Launch Vehicle: Space Shuttle Discovery

Launch Site: Kennedy Space Center – Launch Pad 39A

Description: Space Shuttle Discovery launching on assembly flight 15A, will deliver the fourth starboard truss segment to the International Space Station.

Date: Dec. 15

Mission: OCO

Launch Vehicle: Orbital Sciences Taurus Rocket

Launch Site: Vandenberg Air Force Base – Launch Pad SLC 576-E

Description: The Orbiting Carbon Observatory is a new Earth orbiting mission sponsored by NASA’s Earth System Science Pathfinder Program.

2009 Launches

Date: Feb. 1

Mission: NOAA-N Prime

Launch Vehicle: United Launch Alliance Delta II

Launch Site: Vandenberg Air Force Base – Launch Pad SLC-2

Description: NOAA-N Prime is the latest polar-orbiting satellite developed by NASA/Goddard Spaceflight Center for the National Oceanic and Atmospheric Administration (NOAA).

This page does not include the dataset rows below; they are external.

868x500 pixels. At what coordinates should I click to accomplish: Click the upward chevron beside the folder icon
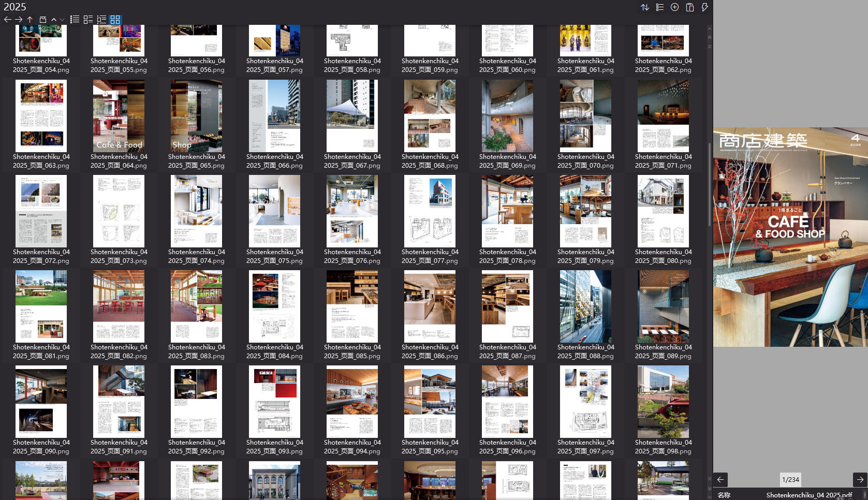tap(54, 20)
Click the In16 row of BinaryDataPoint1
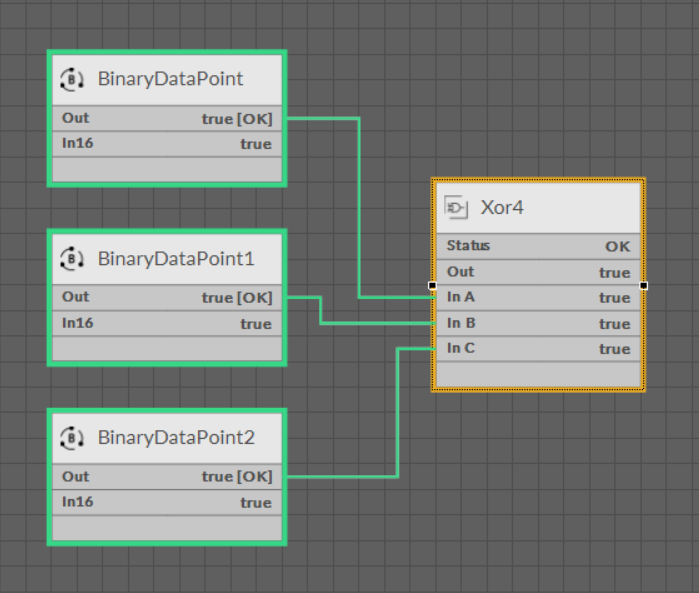Image resolution: width=699 pixels, height=593 pixels. [166, 323]
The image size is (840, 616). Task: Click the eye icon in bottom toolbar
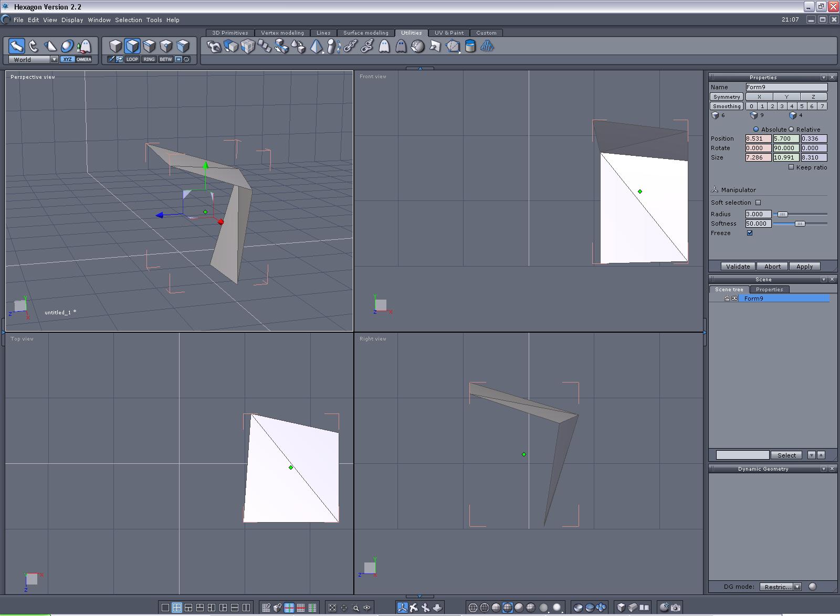[367, 608]
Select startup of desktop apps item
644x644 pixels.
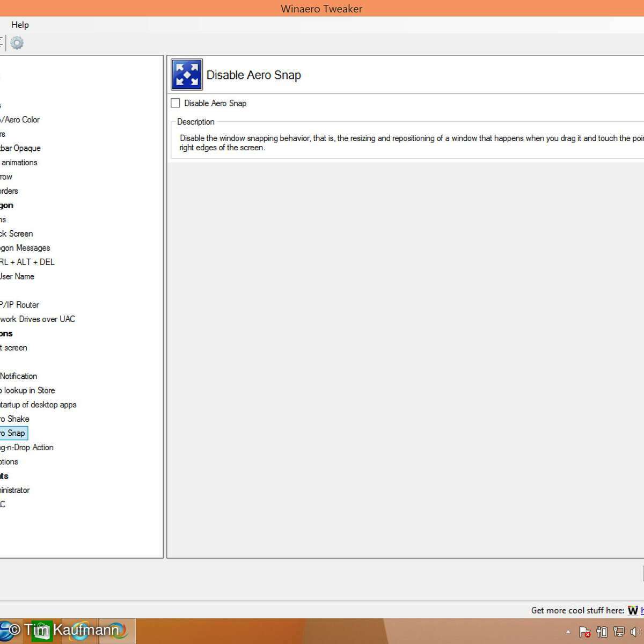point(38,405)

NOAA uses two satellites, a morning and afternoon satellite, to ensure every part of the Earth is observed at least twice every 12 hours. NOAA-N will collect information about Earth’s atmosphere and environment to improve weather prediction and climate research across the globe.

Date: Feb. 16

Mission: Kepler

Launch Vehicle: United Launch Alliance Delta II

Launch Site: Cape Canaveral Air Force Station – Launch Complex 17 – Pad 17-B

Description: The Kepler Mission, a NASA Discovery mission, is specifically designed to survey our region of the Milky Way galaxy to detect and characterize hundreds of Earth-size and smaller planets in or near the habitable zone.

Date: March 1

Mission: Glory

Launch Vehicle: Orbital Sciences Taurus Rocket

Launch Site: Vandenberg Air Force Base – Launch Pad SLC 576-E

Description: The Glory Mission will help increase our understanding of the Earth’s energy balance by collecting data on the properties of aerosols and black carbon in the Earth’s atmosphere and how the Sun’s irradiance affects the Earth’s climate.